C'est ma voisine, Kady, qui vient de m'interpeler. Je ne prends pas le temps de lui répondre. Je n'ai pas le temps. Il ne faut pas que Kassoum se réveille et m'attrape, sinon, aujourd'hui c'est ma mort, et celle de mon bébé. Je sors de la cour commune sans jeter le moindre regard en arrière. Je marche vite, autant que je peux, même si mon gros ventre me ralentit. Je marche sans me préoccuper de tous les hommes qui s'arrêtent sur mon passage, et qui quémande quelques minutes de mon attention. Je marche, en gardant en tête mon objectif : il faut que je quitte, non pas juste ce quartier, mais cette ville. Il faut que je parte de Bouaké, et que cette histoire reste derrière moi. Mes yeux me picotent, avant d'ouvrir la voie à de grosses larmes de tristesse qui s'écrasent sur le sol rouge de ce quartier mal famé de la ville, Dougouba. C'est avec désespoir que je remarque que mes pieds sont plus noirs que le charbon. Je me rappelle alors que je n'ai pas eu le temps de prendre une douche depuis que je suis rentrée du travail, Kassoum m'ayant accueillie avec cette bastonnade légendaire. Mais qu'importe ? Même si je sens encore le poisson et que je suis plus sale qu'un cochon, cela doit-il m'empêcher de fuir ? Non. Je partirai d'ici, coûte que coûte.

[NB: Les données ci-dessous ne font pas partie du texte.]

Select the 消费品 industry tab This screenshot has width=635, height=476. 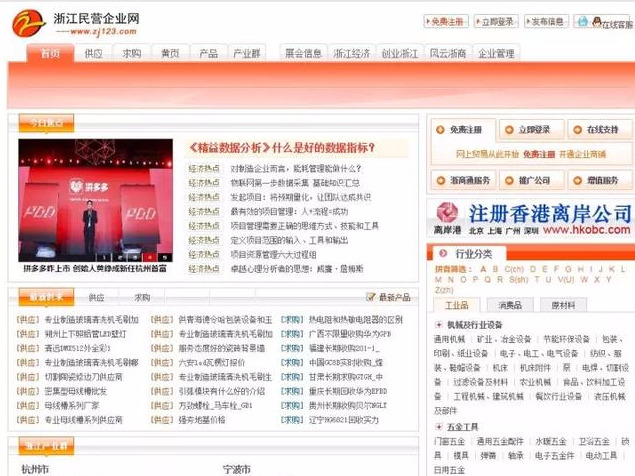[509, 305]
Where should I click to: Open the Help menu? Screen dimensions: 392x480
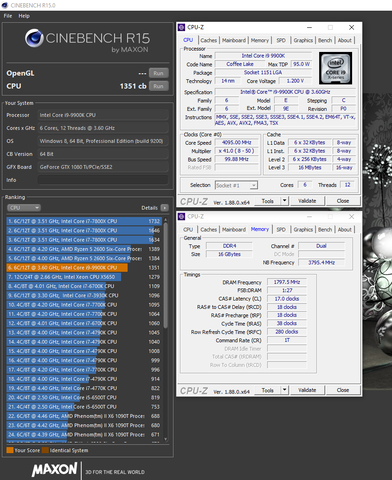point(24,16)
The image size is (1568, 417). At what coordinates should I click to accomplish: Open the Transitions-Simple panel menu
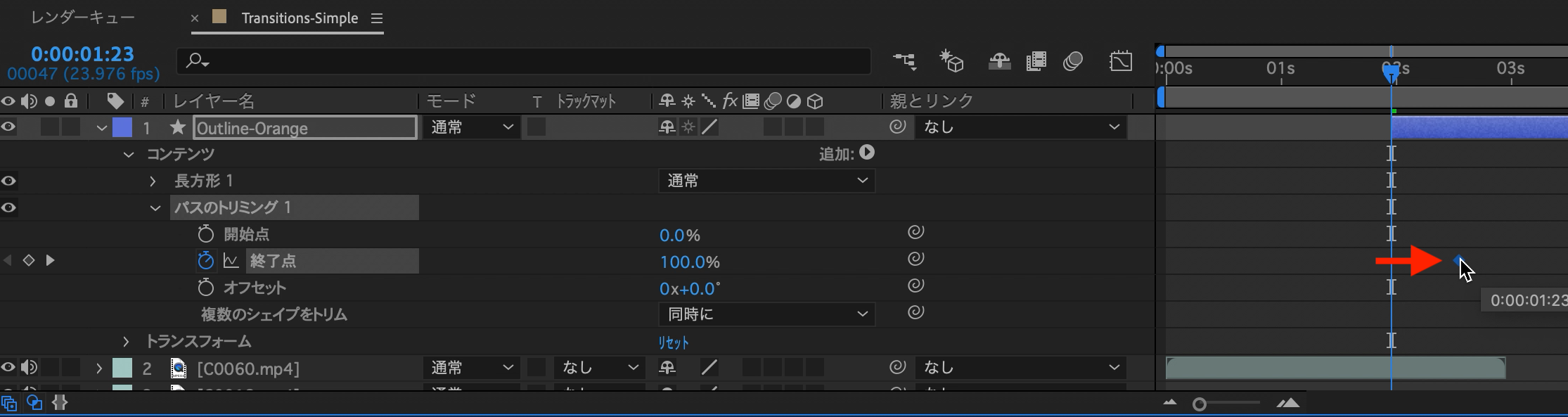pos(377,18)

Après près d'une heure de marche, j'arrive enfin à la gare routière, le front perlé de gouttes de sueur. Je m'arrête une seconde et cherche un repère. Il y a plusieurs pancartes sur lesquelles sont écrits des mots, mais je n'arrive pas à les déchiffrer. Je soupire. Bon gré mal gré, je me dirige vers un comptoir derrière lequel se trouve un vieux monsieur tout dégoulinant de sueur.
-Bonjour Monsieur, je veux un ticket pour ... pour ...
-Pour aller où ?
-Euh ...
En fait, où est-ce que je veux aller ? Je ne connais rien d'autre que Bouaké. J'y suis née et j'y ai grandi. Comment avais-je pu envisager entreprendre un voyage sans même connaitre la destination que je voulais atteindre ? Face à mon regard perdu, le caissier reprend, visiblement agacé et de mauvaise humeur :
-Écoute, ma chérie, je ne vais pas attendre pour tes beaux yeux. Moi je vends des tickets pour Abidjan. Si cela ne te convient pas, pousse-toi que je serve les autres clients.
Je regarde derrière moi et me retrouve nez à nez avec une femme d'âge mûr, qui me regarde sévèrement. Prise de panique, je dis rapidement :
-Ok, un ticket pour Abidjan.
-5000 francs.
Je sors un billet de 10.000 francs de mon soutien-gorge et le tend au caissier qui le prend avec dédain.
-C'est le car qui est juste là, dit-il en me donnant ma monnaie. Il part dans une heure.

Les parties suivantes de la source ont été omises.